**Task prompt:** The full set of entries should be repeated without a single change.

--------------------

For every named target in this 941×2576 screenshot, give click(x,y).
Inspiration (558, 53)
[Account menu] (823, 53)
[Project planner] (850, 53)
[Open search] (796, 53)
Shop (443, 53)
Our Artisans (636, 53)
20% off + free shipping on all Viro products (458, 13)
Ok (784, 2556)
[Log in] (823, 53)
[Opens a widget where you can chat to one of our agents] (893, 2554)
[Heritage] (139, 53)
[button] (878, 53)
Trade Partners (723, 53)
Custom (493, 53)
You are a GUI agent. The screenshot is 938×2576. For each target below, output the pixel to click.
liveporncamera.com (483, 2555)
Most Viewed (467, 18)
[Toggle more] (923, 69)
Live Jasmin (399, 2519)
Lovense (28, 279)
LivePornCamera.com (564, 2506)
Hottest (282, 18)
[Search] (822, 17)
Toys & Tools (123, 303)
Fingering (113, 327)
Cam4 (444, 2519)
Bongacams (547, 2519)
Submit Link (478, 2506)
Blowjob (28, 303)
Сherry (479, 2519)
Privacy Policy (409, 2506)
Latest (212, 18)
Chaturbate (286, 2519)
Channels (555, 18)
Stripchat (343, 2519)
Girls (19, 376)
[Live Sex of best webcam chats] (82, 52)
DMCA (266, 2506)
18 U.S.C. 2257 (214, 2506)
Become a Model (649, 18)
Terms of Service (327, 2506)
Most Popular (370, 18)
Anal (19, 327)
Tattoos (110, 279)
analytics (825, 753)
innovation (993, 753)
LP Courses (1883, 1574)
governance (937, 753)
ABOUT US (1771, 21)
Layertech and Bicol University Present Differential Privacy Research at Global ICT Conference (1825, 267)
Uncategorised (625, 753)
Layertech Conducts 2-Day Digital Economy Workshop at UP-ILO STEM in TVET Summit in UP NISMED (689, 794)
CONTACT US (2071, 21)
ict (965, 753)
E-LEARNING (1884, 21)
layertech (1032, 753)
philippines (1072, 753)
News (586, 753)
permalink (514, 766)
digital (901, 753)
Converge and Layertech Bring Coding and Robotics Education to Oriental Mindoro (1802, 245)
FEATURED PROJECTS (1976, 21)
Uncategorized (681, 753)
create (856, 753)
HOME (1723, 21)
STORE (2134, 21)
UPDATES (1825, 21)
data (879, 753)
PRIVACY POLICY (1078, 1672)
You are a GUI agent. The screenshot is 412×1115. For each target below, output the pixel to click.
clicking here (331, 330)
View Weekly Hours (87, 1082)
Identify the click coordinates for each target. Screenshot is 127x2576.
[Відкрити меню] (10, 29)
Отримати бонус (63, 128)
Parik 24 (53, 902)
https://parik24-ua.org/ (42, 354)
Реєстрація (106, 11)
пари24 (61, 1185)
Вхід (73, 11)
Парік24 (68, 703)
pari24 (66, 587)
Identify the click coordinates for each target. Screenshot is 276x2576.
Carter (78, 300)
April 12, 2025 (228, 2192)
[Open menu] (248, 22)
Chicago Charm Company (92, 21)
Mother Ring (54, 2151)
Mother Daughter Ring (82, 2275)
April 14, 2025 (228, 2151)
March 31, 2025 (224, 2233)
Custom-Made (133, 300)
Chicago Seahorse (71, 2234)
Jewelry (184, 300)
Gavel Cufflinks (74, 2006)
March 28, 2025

--------------------

**Exercise output:**
For every named target in this 941×2576 screenshot, give click(x,y).
Inspiration (558, 53)
[Account menu] (823, 53)
[Project planner] (850, 53)
[Open search] (796, 53)
Shop (443, 53)
Our Artisans (636, 53)
20% off + free shipping on all Viro products (458, 13)
Ok (784, 2556)
[Log in] (823, 53)
[Opens a widget where you can chat to one of our agents] (893, 2554)
[Heritage] (139, 53)
[button] (878, 53)
Trade Partners (723, 53)
Custom (493, 53)
You are a GUI agent. The screenshot is 938×2576. For each target below, output the pixel to click.
liveporncamera.com (483, 2555)
Most Viewed (467, 18)
[Toggle more] (923, 69)
Live Jasmin (399, 2519)
Lovense (28, 279)
LivePornCamera.com (564, 2506)
Hottest (282, 18)
[Search] (822, 17)
Toys & Tools (123, 303)
Fingering (113, 327)
Cam4 (444, 2519)
Bongacams (547, 2519)
Submit Link (478, 2506)
Blowjob (28, 303)
Сherry (479, 2519)
Privacy Policy (409, 2506)
Latest (212, 18)
Chaturbate (286, 2519)
Channels (555, 18)
Stripchat (343, 2519)
Girls (19, 376)
[Live Sex of best webcam chats] (82, 52)
DMCA (266, 2506)
18 U.S.C. 2257 (214, 2506)
Become a Model (649, 18)
Terms of Service (327, 2506)
Most Popular (370, 18)
Anal (19, 327)
Tattoos (110, 279)
analytics (825, 753)
innovation (993, 753)
LP Courses (1883, 1574)
governance (937, 753)
ABOUT US (1771, 21)
Layertech and Bicol University Present Differential Privacy Research at Global ICT Conference (1825, 267)
Uncategorised (625, 753)
Layertech Conducts 2-Day Digital Economy Workshop at UP-ILO STEM in TVET Summit in UP NISMED (689, 794)
CONTACT US (2071, 21)
ict (965, 753)
E-LEARNING (1884, 21)
layertech (1032, 753)
philippines (1072, 753)
News (586, 753)
permalink (514, 766)
digital (901, 753)
Converge and Layertech Bring Coding and Robotics Education to Oriental Mindoro (1802, 245)
FEATURED PROJECTS (1976, 21)
Uncategorized (681, 753)
create (856, 753)
HOME (1723, 21)
STORE (2134, 21)
UPDATES (1825, 21)
data (879, 753)
PRIVACY POLICY (1078, 1672)
You are a GUI agent. The screenshot is 412×1115. For each target below, output the pixel to click.
clicking here (331, 330)
View Weekly Hours (87, 1082)
Identify the click coordinates for each target. Screenshot is 127x2576.
[Відкрити меню] (10, 29)
Отримати бонус (63, 128)
Parik 24 (53, 902)
https://parik24-ua.org/ (42, 354)
Реєстрація (106, 11)
пари24 (61, 1185)
Вхід (73, 11)
Парік24 (68, 703)
pari24 (66, 587)
Identify the click coordinates for each target. Screenshot is 276x2576.
Carter (78, 300)
April 12, 2025 (228, 2192)
[Open menu] (248, 22)
Chicago Charm Company (92, 21)
Mother Ring (54, 2151)
Mother Daughter Ring (82, 2275)
April 14, 2025 (228, 2151)
March 31, 2025 (224, 2233)
Custom-Made (133, 300)
Chicago Seahorse (71, 2234)
Jewelry (184, 300)
Gavel Cufflinks (74, 2006)
March 28, 2025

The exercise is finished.